Thursday, 10 March 2016

SARAH GRAND


                       SARAH GRAND

Sarah Grand was born Frances Elizabeth Bellenden Clarke in Rosebank House,Donagadee County Down, Ireland of English parents. Her father was Edward John Bellenden Clarke (1813–1862) and her mother was Margaret Bell Sherwood (1813–1874). When her father died, her mother took her and her siblings back to Brindlington, England to be near her family who lived at Rysome Garth near Hoipmton in East Yorkshire.
Grand's education was very sporadic, yet she managed with perseverance to make a career for herself as an activist and writer, drawing on her travels and life experiences.
In 1868 Grand was sent to the Royal Naval School, Twickenham, but was soon expelled for organizing groups that supported Josephine Butler's protests against the Contagous Deseases Act which persecuted prostitutes as infected women, as the sole cause of the spread of sexually transmitted diseases, subjecting them to indignities such as inspection of their genitals and enclosure in locked hospital wards.
Grand was then sent to a finishing school in Kensington, London. In August 1870, at the age of sixteen, she married widowed Army surgeon David Chambers McFall, who was 21 years her senior and had two sons from his previous marriage: Chambers Haldane Cooke McFall and Albert William Crawford McFall.
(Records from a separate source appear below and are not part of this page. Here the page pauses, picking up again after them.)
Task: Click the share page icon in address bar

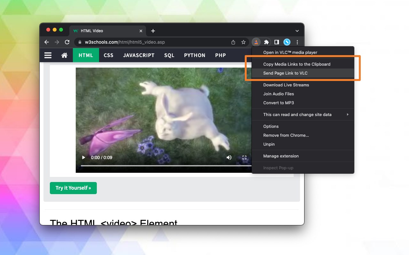Action: point(233,42)
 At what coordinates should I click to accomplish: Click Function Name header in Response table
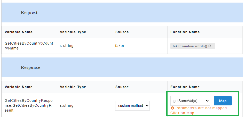pyautogui.click(x=185, y=87)
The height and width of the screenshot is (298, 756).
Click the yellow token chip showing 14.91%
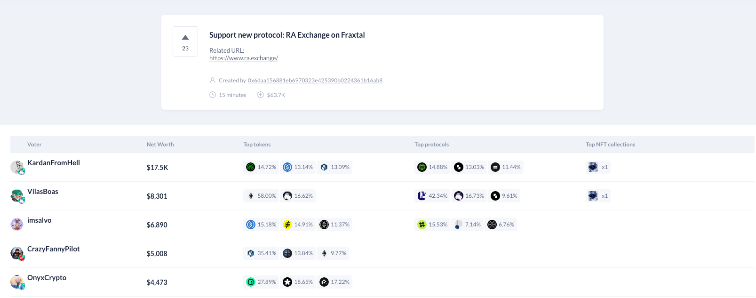coord(298,225)
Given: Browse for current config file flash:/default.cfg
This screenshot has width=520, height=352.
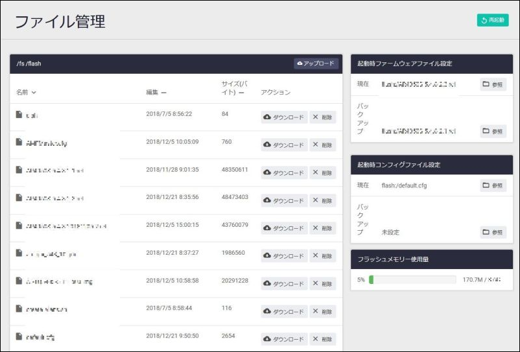Looking at the screenshot, I should click(x=493, y=185).
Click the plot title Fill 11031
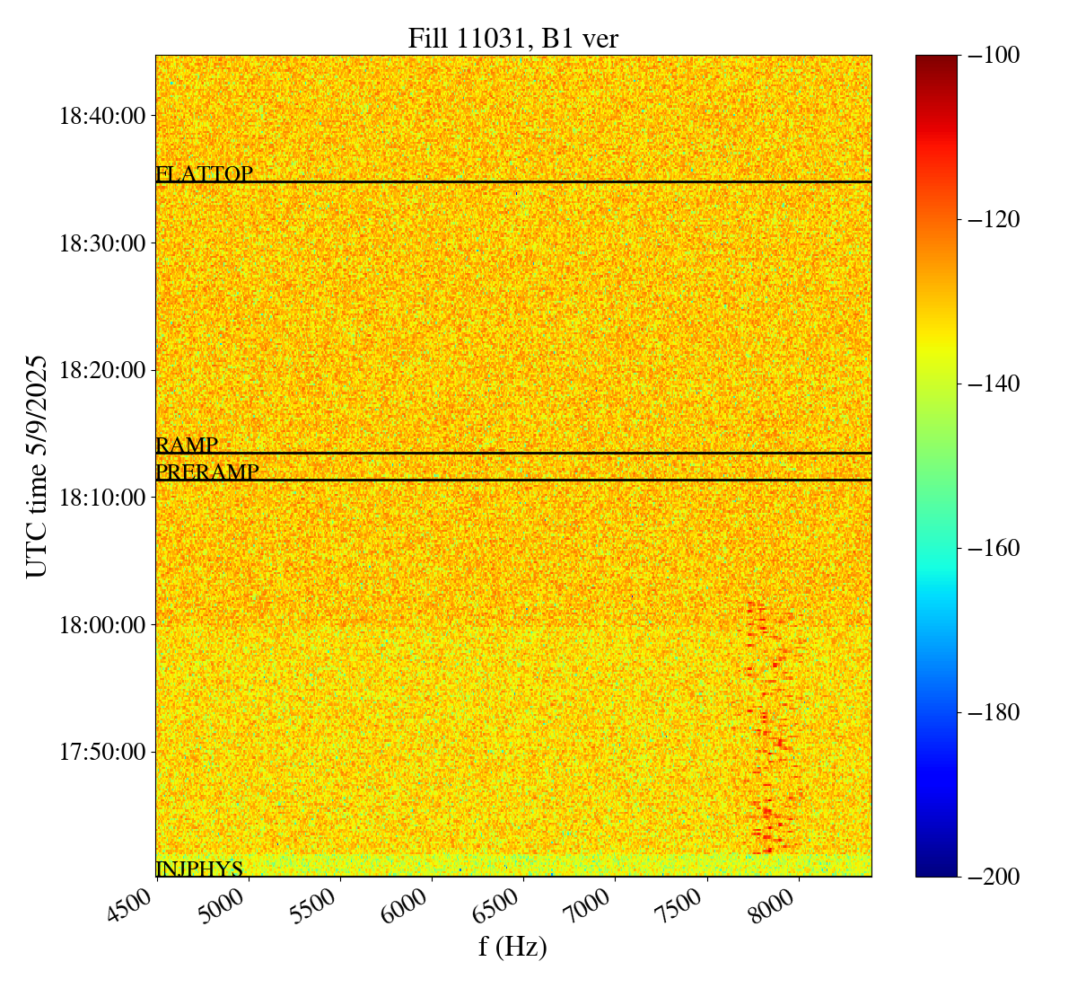Viewport: 1077px width, 988px height. coord(512,39)
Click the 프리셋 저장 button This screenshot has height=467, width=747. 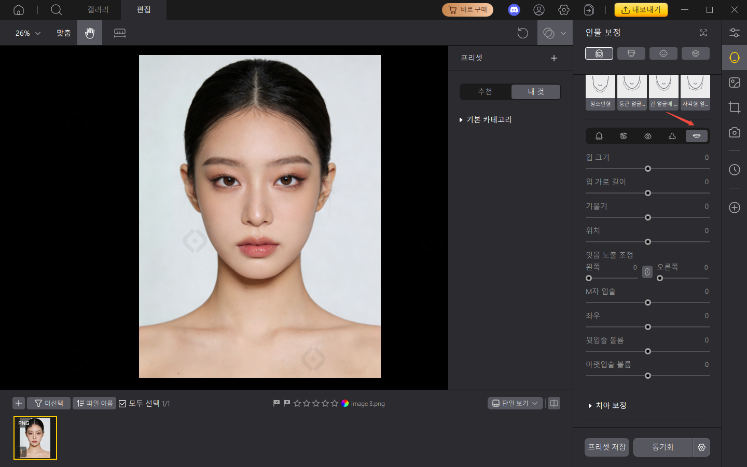pos(606,447)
Grand and McFall's ly child, David Archibald EdvardMcFall, was born in Sandgate,kent, on 7 October 1871. He became an actor and took the name Archie Carlaw Grand
Through her relationship to an army surgeon, Grand learned of the anatomical physiology of the nature of Sexually transmitted diseases. She used this knowledge in her later novel The Heavenly Twins, warning of the dangers of Syphilis, advocating sensitivity rather than condemnation for the young women infected with this disease.
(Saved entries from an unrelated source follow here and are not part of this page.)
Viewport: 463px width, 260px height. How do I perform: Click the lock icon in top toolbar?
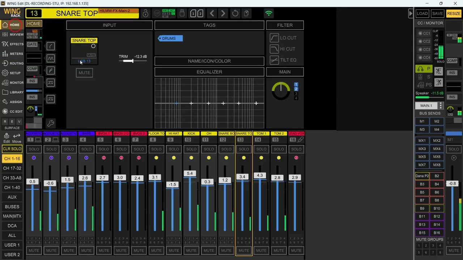145,14
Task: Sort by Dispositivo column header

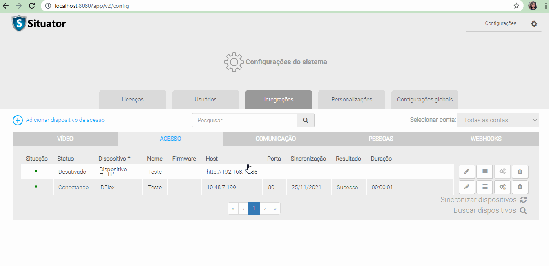Action: click(x=112, y=159)
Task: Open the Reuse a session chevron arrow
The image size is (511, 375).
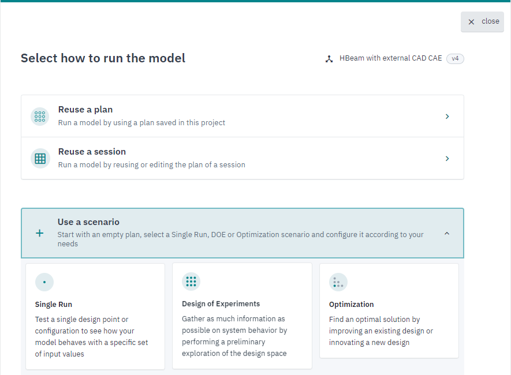Action: tap(447, 159)
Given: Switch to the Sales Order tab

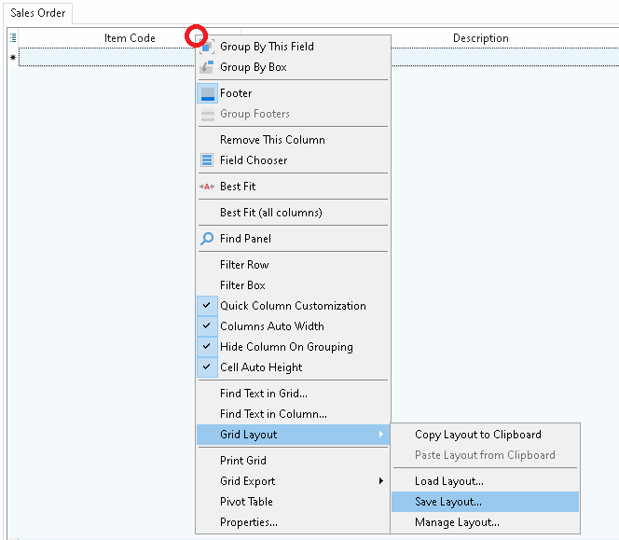Looking at the screenshot, I should click(x=37, y=13).
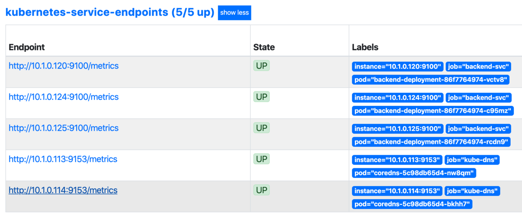
Task: Click the coredns pod label ending in bkhh7
Action: click(x=412, y=204)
From 1873 to 1878 the family travelled in the Far East, providing Grand with more material for her fiction. In 1879 they moved to Norwich, and in 1881 to Warrington, Lancashire where her husband retired.
Upon returning to England, she and her husband became sexually estranged by her husband's bizarre sexual appetites. Grand felt constrained by her marriage. She turned to writing, but her first novel, Ideala, self-published in 1888, enjoyed limited success and some negative reviews. Nevertheless, she trusted in her new career to support her in her decision to leave her husband in 1890 and move to London. Recently enacted laws that allowed women to retain their personal property after marriage were an encouraging factor in her decision.
She used her experience of suffocation in marriage and the joy of consequent liberation in her fictional depictions of pre-suffrage women with few political rights and options, trapped in oppressive marriages. Later works would have a more sympathetic stance to males, such as Babs the Impossible in which the single noble women would feel resurgence in their worth encouraged by an idealistic self made man.